Now, this isn’t maximally rigorous and it’s been a while since I studied statistics/econometrics, but the results I see pass a certain sanity check. The behavior is what I’d expect, but see for yourself.

I want to stress that you shouldn’t place weight on individual points for smallish N, but rather look for a general trend. Let’s then get started. First, consider a simple opposed test as outlined above. If we see many large p-values, we should conclude that we might not be able to conclusively say who is better if we only know the results of N tests.

As you can see, there is huge variance for low N (the red line signifies p=0.05). This is to be expected, since variance for small number of dice rolls is large. Consequence of this is that for small differences in skill, it can take 20-30 rolls until one character has decidedly better results than the other. On the other hand, for large differences, the more skilled contestant is apparent after very few tests.

There is also a different situation, where instead of opposed check, the player tests against a static target number. Let’s take a case of normalized target number of 12. Normalized here means that the lower bonus is deducted from the original target number so that only the skill difference matters. Performing similar analysis as before, we get the following. So, again we get qualitatively similar results. For small numbers, it can take a long time – that is, many tests – to find out who is better. We can do the same for larger target number, say 15:

Here we see something interesting. The target number is sufficiently high that getting a success is relatively rare for even the higher bonus, so it takes longer time for “the winner” to emerge convincingly.

The point of this exercise was to illustrate what does a difference in skill actually mean. We see that small differences in bonuses are not significant, especially for rare cases that might come up only a handful of times in a campaign. An example could be pure ability checks. Throughout first few levels, the difference in bonuses (in D&D or Pathfinder) is practically always less than 5. So it is very much possible that the mighty warrior performs worse than the scrawny wizard in strength tests throughout many sessions! This is doubly true for e.g. D&D5e, where numbers are generally small for skills and attack bonuses.

I want to stress again that this isn’t really rigorous and the individual points for small N can’t be trusted and there is also a nonzero chance that I have made a horrible mistake somewhere, but given that we know the underlying reality, the results are what we would expect.

Finally, here is an alternative way of looking at this. I’ve plotted the fraction of the tests P1 wins versus the length of the series.The red line denotes the expected value for 0 skill difference. As you can see, for small difference, most of the values are close to the “zero difference” line, if not outright below it! So, if we impose the p<0.05 condition, we would expect many of the points for smaller skill bonuses to fail. So at the very least, on a casual look, this looks consistent with the earlier exploration.

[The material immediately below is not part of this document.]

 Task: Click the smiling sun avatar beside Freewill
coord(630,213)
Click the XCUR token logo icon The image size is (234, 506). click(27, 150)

The way to test how often larger skill wins using this methodology would be to generate a large number of length *n *sets and fit a normal distribution that data and see what portion of that distribution falls above the 0 difference value. In principle, we don’t even need to do the fitting, and for now, we just do a simple comparison. The red line signifies 0-difference case and P1 better is the fraction of series, where P1 wins more often than 0-skill difference would indicate.I have also included a couple of more plots for different series lengths to demonstrate the effect. All in all, I’d say this is very consistent with what we saw using the sloppy p-value approach.